Histoire de Tönle. Mario Rigoni Stern
Le narrateur se rend quotidiennement au chevet de son ami et compatriote, l’écrivain Gigi Ghirotti. Pour le distraire, il lui raconte l’histoire de Tönle Bintarn, un modeste berger cimbre qui s’illustra bien malgré lui pendant la première guerre mondiale. Ce brave homme n’aimait rien tant que sa maison, son cerisier, ses montagnes, ses moutons, sa polenta, son tabac, sa femme, ses nombreux enfants (peut-être pas dans cet ordre là) et la paix par-dessus tout !
« Il se souvenait que, bien des années auparavant, à la caserne de Budějovice, il avait défilé en rang devant le commandant von Fabini et puis, quand on avait changé de gouvernement, à Vérone, à la caserne des Paloni, il avait défilé, toujours en rang, devant le colonel Nicola Heuch (…) Il conclut que cela n’avait rien d’étrange ; en Italie comme en Autriche, les riches, ça reste toujours les riches, et, que ce soient les uns ou les autres qui commandent, ça change rien pour les pauvres gens. C’est toujours à eux de travailler, d’être soldats et de mourir à la guerre. »
Tönle est originaire du plateau d’Asiagio dans la province de Vicence en Vénétie. Cette terre alpine, coincée entre l’Italie et l’empire austro-hongrois est le royaume de la contrebande. En 1866, à l'issue de la troisième guerre d'indépendance, son village passe de l’autre côté de la frontière sans que cela ne perturbe vraiment la vie quotidienne des habitants. Tönle et ses compagnons continuent leur trafic, moyennant quelques pots de vin versés aux douaniers. Jusqu’au jour où le berger croise une patrouille dans la montagne, refuse d’abandonner son butin, décide de lui échapper et blesse involontairement un douanier royal. Condamner à une lourde peine de prison par contumace, il est désormais contraint de se cacher loin de chez lui. C’est ainsi que Tönle commence sa vie d’errance saisonnière, revenant toujours vers son village natal et sa famille. Polyglotte, le bonhomme ignore les frontières des hommes, partant gagner son pain partout où on veut bien l’embaucher. Il sera colporteur d’estampes jusqu’à Brno, puis jardinier à Prague, mineur en Styrie, gardien de chevaux en Hongrie… jusqu’à l’amnistie générale célébrant l’arrivée de Victor-Emmanuel III sur le trône.

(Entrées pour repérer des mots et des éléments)
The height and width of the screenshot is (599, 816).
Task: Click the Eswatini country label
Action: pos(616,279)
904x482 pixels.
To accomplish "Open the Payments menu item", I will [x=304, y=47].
* * *
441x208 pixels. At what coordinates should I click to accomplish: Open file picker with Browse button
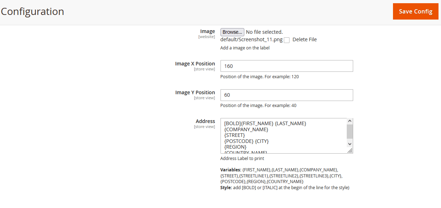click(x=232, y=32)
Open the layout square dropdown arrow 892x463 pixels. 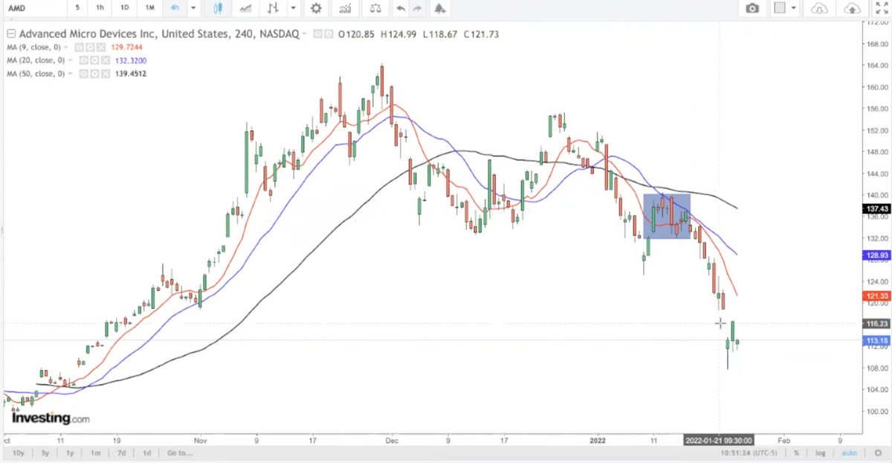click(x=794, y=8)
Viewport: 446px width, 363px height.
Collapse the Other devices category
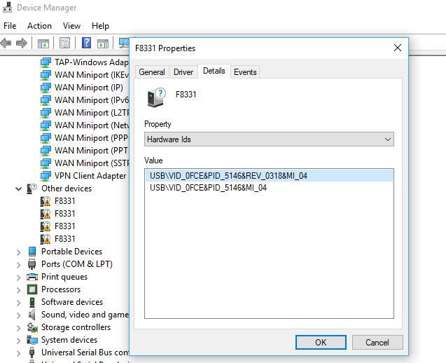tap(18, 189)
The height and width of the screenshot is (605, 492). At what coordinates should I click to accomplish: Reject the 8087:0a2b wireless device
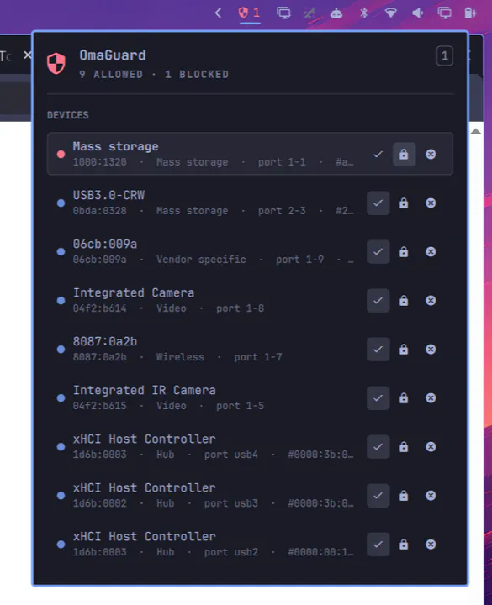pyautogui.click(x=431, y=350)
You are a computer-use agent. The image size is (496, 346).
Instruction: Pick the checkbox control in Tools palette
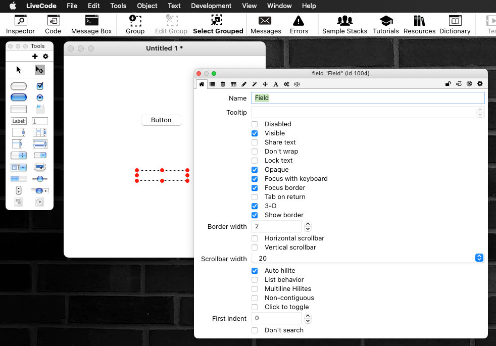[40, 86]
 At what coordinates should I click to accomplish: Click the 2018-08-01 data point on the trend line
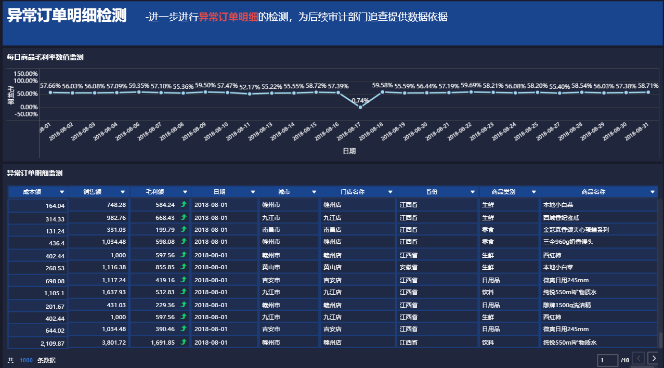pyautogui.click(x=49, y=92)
---
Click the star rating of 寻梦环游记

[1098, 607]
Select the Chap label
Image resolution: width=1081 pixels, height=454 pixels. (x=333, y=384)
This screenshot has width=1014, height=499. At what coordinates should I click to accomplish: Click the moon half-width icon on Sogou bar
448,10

LA CONSIGNE
Répondez à ces questions sur l'extrait consacré à l'histoire de Tönle :
1. Quel ami le narrateur va-t-il voir chaque jour ?
2. Dans quelle caserne Tönle a-t-il défilé devant le colonel Nicola Heuch ?
3. Quel métier Tönle exerce-t-il à Prague ?

RÉPONSE RÉDIGÉE
1. L'écrivain Gigi Ghirotti, son ami et compatriote.
2. La caserne des Paloni, à Vérone.
3. Il y est jardinier.